Collectively, these findings pinpoint current caveats in the assessment of neuronal differentiation capacity. As a minimum requirement, multiple karyotypically intact iPSC lines derived from the same donor need to be investigated and refined differentiation protocols are looked for to reduce intra- and inter-donor cellular heterogeneity during directed differentiation in case/control studies and across different studies.

7.3. Study Size

Mendelian disorders harboring rare, highly penetrant coding variants with large phenotypic effects are ideal candidates for iPSC-based disease models and require small cohort sizes. By contrast, studying common mostly non-coding variants of modest effect size from complex diseases (Section 3) will require minimizing biological and technical variance. While automated, high-throughput protocols for the generation and characterization of iPSCs and embryoid bodies have been developed [111], subtlety and workload of present neural differentiation protocols remain critical and makes them less suitable to automatization.
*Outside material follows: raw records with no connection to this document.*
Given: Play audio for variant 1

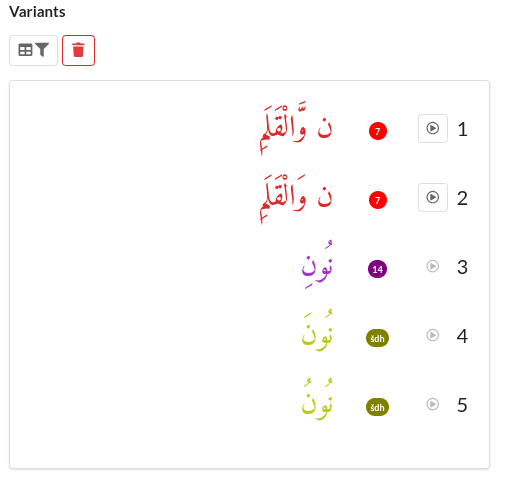Looking at the screenshot, I should (x=433, y=129).
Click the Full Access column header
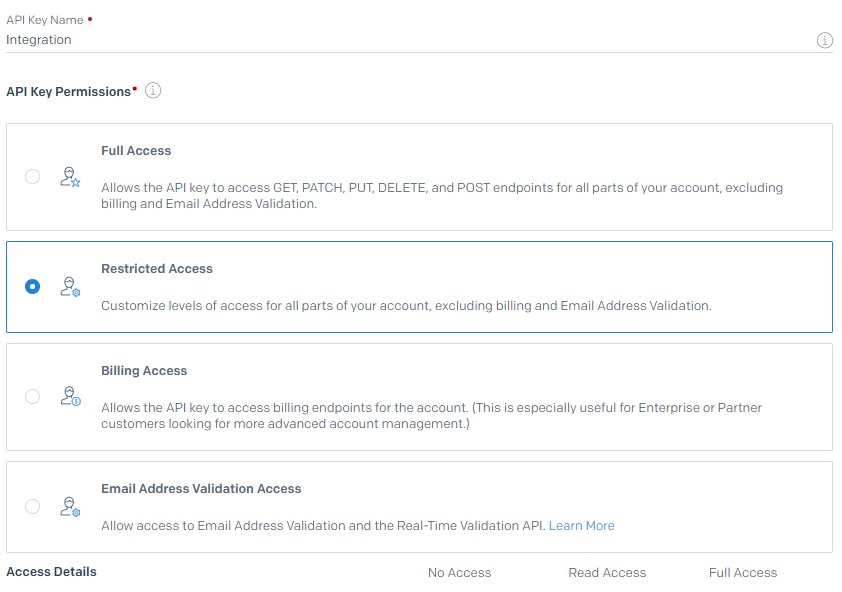This screenshot has height=592, width=842. [x=743, y=573]
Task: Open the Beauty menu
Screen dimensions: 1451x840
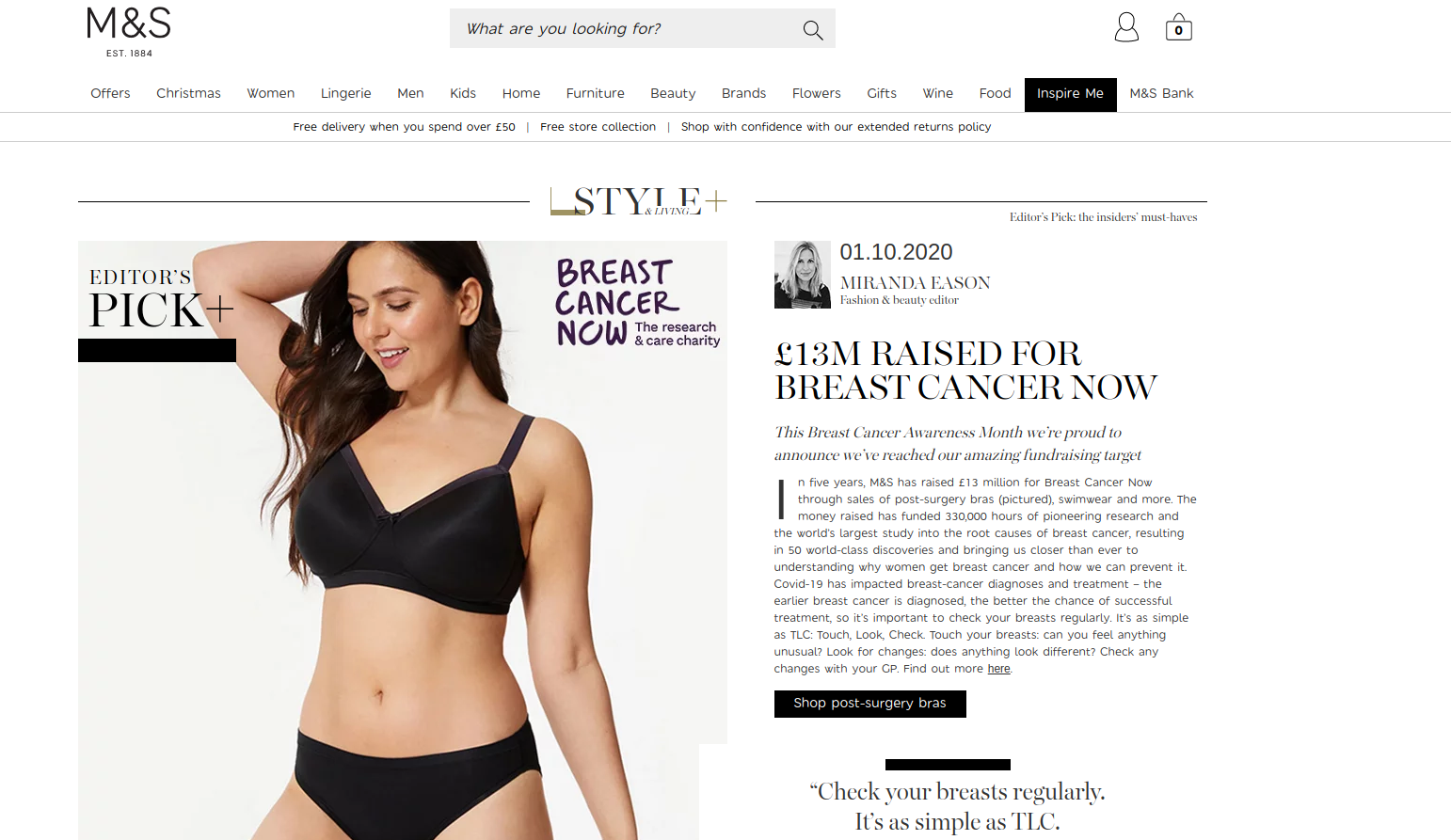Action: 673,93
Despite such limitations, Schwartzentruber et al. succeeded in their large scale iPSC study [110] in the detection of thousands of quantitative trait loci that influenced gene expression, chromatin accessibility, and RNA splicing during neuronal differentiation. Based on these results the authors hypothesize that iPSCs derived from 20–80 individuals are sufficient to enable the detection of the effects of common regulatory variants with moderately large effect sizes. Cohort sizes may be reduced without losses in power by future advancements on neuronal differentiation in combination with FACS-sorting or single-cell sequencing of mixed neuronal populations [102,110].
Taken together, these findings indicate that cohort sizes of current BD iPSCs studies should be enlarged, while the size of cohorts that is needed to resolve the smaller effects of common variants remains still uncertain.

7.4. Conclusions

BD continues to present a global challenge to mental health and more people are affected every year. There is a tremendous need to understand the underlying pathophysiology of this severe condition and to develop new, tailored treatments [112]. iPSC-derived neurons firstly enable the study of molecular mechanisms of BD in relevant human cell types, including those that are inaccessible as primary tissue samples. While the suitability of iPSCs for the study of complex human conditions like BD has not been fully explored, preliminary evidence supports a role of early developmental alterations in BD that comprise neural patterning, Ca2+ and receptor-mediated signaling, and increased postmitotic neuronal excitability. Generation of iPSCs has made substantial progress over the last decade and is nowadays routine work and scalable. By contrast, variability in neuronal differentiation is still poorly understood and represents a critical bottleneck in the detection of smaller effects within the size of cohorts that can be realistically assembled. Hence, progress on technical and bioinformatic tools in the analysis of mixed neuronal populations will be necessary to fully exploit the potential of iPSC-based disease modeling for BD processes and eventually, the development of new treatments.

Acknowledgments

We are thankful to members of our groups for thoughtful comments and advice. Michael Ziller is supported by the Bundesministerium für Bildung und Forschung grant 01ZX1504.

Author Contributions

Anke Hoffmann, Vincenza Sportelli, Michael Ziller and Dietmar Spengler wrote jointly this manuscript.

Conflicts of Interest

The authors declare no conflict of interest. The founding sponsors had no role in the design of the study; in the collection, analyses, or interpretation of data; in the writing of the manuscript, and in the decision to publish the results.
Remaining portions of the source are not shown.